- **PROMPT 1**
In the passage about AmeriCorps, how did Lange first learn about the program?
- **PROMPT 2**
Resume the passage about AmeriCorps volunteers, picking up after its last sentence.

Stephanie Streett, executive director of the Clinton Foundation, said participants have earned more than $4 billion to help pay for their college education or pay back student loans.

Lange talked about how she had to figure out how to enroll in college because her parents didn’t have the financial means to help her. AmeriCorps got her “foot in the door” at the University of Colorado, where she took part in the Air Force ROTC program.

Her life today would be vastly different had it not been for AmeriCorps, she said.

She learned about the program when she watched Clinton mention it during one of his State of the Union speeches.

“That was my ah-ha moment,” Lange said.

That was when she figured out how she could attend and pay for college.

She got more than she bargained for. AmeriCorps imbued her with the love of service, which has carried her through a military career, Lange said.

Kimball was an undergraduate at Harvard University when he decided to take a year off and join AmeriCorps.

In spite of being at a famously prestigious university, he was feeling aimless and wanted to immerse himself in something that gave him the assurance that he was making a difference in the world.

During the 1990s, tens of thousands of people were being ravaged by the AIDS virus, and the University of Alabama at Birmingham was on the cutting edge of treatment.

A lot of people, including those stricken with AIDS, moved to Birmingham, Ala., with the hope they could be treated or even saved.

As a result, there was a concentration of patients carrying a deadly disease and a need for volunteers to provide hospice care for many of them.

That’s when AmeriCorps volunteers, like Kimball, stepped in.

They all came from various backgrounds — rich, poor, American-born, foreign-born.

Differences didn’t matter, Kimball said. All that mattered was helping the sick.

- **EXTRACTED MATERIAL**

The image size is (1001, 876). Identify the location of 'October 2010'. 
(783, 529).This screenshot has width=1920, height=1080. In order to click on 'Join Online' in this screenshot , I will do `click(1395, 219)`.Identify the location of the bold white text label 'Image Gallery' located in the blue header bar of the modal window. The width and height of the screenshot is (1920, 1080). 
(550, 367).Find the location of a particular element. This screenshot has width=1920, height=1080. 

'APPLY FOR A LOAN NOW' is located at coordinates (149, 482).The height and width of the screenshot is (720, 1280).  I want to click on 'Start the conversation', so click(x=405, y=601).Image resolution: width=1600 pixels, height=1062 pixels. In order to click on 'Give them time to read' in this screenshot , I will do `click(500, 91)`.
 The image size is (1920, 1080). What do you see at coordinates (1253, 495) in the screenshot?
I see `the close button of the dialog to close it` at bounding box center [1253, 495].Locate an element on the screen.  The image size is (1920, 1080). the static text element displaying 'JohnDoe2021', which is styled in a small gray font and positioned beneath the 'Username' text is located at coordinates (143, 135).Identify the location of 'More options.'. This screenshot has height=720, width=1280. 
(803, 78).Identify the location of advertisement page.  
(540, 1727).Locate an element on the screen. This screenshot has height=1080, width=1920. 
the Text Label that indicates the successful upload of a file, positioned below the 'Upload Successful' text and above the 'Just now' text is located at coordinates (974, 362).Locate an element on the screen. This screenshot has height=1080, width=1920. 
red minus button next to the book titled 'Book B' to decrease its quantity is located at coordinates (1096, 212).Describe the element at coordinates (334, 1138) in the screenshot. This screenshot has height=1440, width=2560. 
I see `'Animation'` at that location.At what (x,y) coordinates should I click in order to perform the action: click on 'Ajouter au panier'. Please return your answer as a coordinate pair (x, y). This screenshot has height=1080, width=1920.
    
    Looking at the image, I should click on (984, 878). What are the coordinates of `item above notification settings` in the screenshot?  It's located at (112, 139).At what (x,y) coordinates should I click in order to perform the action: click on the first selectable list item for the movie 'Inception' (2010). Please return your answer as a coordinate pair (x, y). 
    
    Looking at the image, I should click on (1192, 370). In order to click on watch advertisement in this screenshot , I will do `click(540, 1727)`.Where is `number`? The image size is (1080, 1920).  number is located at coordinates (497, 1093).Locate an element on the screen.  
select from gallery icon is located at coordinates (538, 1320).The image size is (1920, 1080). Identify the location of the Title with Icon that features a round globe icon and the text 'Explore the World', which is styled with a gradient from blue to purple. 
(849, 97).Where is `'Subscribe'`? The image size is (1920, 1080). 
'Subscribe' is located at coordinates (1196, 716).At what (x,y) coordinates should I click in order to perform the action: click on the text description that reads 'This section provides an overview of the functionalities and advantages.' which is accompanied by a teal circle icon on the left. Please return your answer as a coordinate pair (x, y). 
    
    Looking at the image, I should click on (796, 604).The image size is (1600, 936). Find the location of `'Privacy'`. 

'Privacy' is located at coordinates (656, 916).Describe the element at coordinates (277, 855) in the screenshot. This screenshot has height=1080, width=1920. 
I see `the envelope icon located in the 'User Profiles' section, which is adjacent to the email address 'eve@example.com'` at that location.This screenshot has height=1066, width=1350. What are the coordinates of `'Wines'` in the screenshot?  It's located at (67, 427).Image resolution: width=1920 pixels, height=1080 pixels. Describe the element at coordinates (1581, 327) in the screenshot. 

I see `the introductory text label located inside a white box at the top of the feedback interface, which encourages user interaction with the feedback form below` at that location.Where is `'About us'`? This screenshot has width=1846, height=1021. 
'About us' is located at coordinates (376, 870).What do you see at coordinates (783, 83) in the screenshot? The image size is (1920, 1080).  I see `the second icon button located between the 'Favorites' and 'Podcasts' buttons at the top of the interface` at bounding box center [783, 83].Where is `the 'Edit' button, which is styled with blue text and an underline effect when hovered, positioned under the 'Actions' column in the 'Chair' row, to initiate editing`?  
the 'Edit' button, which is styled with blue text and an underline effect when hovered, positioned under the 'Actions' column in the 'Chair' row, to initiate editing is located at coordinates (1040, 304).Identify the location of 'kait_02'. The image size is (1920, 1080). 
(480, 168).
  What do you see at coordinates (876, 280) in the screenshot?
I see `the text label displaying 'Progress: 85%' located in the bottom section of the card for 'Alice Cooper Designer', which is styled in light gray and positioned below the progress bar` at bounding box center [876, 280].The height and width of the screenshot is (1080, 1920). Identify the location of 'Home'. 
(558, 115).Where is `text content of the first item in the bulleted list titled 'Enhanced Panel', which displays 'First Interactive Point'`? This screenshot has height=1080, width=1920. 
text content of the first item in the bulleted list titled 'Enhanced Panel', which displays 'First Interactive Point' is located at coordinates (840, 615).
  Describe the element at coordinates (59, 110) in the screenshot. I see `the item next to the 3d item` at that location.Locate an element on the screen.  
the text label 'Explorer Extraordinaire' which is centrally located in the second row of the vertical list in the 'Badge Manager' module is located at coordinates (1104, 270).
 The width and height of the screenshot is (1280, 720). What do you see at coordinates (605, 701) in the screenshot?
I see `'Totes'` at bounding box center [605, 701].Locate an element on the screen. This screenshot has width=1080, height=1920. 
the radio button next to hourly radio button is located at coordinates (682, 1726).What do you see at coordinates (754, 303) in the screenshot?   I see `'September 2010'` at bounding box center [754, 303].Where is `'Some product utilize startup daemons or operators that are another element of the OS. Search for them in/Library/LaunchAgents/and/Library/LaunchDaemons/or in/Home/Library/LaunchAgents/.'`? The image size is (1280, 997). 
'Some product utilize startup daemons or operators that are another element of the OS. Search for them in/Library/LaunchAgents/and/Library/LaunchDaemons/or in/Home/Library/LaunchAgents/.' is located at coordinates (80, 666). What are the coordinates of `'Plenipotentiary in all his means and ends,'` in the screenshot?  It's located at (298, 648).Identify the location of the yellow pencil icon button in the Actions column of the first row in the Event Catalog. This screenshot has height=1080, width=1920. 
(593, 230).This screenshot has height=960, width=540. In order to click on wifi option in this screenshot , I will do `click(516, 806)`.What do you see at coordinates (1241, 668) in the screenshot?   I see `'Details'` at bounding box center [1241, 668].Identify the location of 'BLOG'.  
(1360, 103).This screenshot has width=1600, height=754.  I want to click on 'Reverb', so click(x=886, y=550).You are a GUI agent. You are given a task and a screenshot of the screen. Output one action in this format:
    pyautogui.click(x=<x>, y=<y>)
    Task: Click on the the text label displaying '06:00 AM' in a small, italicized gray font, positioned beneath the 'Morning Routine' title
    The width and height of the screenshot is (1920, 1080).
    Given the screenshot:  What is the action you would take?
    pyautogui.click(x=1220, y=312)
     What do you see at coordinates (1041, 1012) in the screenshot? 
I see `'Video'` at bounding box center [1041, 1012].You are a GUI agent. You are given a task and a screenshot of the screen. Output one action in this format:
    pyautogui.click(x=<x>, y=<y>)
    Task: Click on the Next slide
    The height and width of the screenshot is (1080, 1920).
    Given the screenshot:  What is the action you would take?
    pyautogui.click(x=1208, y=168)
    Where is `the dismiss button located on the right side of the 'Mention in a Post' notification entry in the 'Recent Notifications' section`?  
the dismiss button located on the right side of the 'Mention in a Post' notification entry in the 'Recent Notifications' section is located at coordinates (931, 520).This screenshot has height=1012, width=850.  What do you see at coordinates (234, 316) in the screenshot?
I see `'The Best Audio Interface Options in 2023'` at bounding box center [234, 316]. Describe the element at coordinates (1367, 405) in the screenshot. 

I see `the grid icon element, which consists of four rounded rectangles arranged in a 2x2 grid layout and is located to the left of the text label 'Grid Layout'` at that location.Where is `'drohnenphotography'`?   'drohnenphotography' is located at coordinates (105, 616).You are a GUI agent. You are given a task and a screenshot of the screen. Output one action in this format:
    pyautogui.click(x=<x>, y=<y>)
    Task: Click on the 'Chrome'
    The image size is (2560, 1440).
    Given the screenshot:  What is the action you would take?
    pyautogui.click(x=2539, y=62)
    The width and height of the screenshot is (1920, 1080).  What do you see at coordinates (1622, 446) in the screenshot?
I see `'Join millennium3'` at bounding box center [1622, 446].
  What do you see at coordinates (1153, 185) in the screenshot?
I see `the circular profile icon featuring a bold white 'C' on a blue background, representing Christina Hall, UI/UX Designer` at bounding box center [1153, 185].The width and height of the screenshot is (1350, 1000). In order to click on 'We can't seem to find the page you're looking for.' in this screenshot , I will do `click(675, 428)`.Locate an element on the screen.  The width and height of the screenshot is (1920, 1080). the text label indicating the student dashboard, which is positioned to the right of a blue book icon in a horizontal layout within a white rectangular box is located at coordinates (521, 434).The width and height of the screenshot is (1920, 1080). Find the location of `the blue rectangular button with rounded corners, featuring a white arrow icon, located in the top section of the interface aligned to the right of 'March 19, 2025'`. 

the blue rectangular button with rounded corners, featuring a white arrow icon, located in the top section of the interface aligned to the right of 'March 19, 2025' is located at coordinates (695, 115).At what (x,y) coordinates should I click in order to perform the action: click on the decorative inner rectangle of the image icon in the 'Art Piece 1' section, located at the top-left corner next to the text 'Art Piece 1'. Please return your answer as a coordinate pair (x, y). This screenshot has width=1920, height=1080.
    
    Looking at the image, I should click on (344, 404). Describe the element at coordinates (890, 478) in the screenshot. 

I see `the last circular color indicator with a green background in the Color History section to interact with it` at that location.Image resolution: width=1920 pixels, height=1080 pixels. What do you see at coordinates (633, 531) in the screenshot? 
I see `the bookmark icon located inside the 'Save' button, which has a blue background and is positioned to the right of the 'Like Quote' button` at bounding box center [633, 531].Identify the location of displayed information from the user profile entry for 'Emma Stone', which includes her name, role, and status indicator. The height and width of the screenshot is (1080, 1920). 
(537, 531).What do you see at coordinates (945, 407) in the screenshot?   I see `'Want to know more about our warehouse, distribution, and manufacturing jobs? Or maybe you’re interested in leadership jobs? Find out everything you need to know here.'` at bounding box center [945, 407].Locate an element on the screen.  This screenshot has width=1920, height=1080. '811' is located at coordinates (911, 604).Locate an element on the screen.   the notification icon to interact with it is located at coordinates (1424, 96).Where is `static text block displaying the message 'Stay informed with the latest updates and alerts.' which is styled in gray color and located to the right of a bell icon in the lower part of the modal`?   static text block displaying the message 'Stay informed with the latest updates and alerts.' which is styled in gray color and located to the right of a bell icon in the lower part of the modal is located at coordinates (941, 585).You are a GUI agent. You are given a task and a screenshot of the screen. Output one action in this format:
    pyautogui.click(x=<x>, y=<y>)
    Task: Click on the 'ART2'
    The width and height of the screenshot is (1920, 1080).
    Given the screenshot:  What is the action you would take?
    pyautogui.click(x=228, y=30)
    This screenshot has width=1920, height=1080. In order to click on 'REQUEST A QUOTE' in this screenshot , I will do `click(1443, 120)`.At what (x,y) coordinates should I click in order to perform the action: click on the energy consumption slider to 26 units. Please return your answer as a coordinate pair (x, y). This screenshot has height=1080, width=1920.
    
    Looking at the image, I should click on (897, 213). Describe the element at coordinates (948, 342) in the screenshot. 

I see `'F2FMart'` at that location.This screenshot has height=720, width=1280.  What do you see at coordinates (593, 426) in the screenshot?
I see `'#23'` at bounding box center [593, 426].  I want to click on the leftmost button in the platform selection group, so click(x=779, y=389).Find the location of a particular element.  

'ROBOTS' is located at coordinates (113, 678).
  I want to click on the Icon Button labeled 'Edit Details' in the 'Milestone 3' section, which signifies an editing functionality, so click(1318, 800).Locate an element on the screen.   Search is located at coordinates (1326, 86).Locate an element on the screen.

- **EXERCISE RESULT 1**
She watched Clinton mention it during one of his State of the Union speeches.

- **EXERCISE RESULT 2**
“We were all so focused on the goal and the mission,” he said. “We were all there by choice. That experience brought us together.”

Clinton took a few moments after Kimball spoke to talk about his firsthand experiences dealing with the AIDS crisis while he was Arkansas governor and later president.

He said people knew so little about AIDS and were so scared of it that AIDS patients and their families couldn’t find burial grounds. He told one story about a patient whose own mother refused to see him on his deathbed because she was swallowed up by the misguided hysteria that AIDS was easily infectious.

A random woman at the hospital heard one of the doctors tell that patient that his mother wasn’t coming. That moved the woman — a conservative Christian — to walk to that man’s hospital bed and hold his hand while he took his last breaths, Clinton said.

After telling that story, Clinton segued to a theme that he often leans on when he gives public speeches — that people with differing political, cultural and religious backgrounds need to come together more for the greater good.

That sense of unity and compromise seems to be felt less often today, he said.

People need to work harder, and keep scratching, “to find their common humanity,” Clinton told the crowd.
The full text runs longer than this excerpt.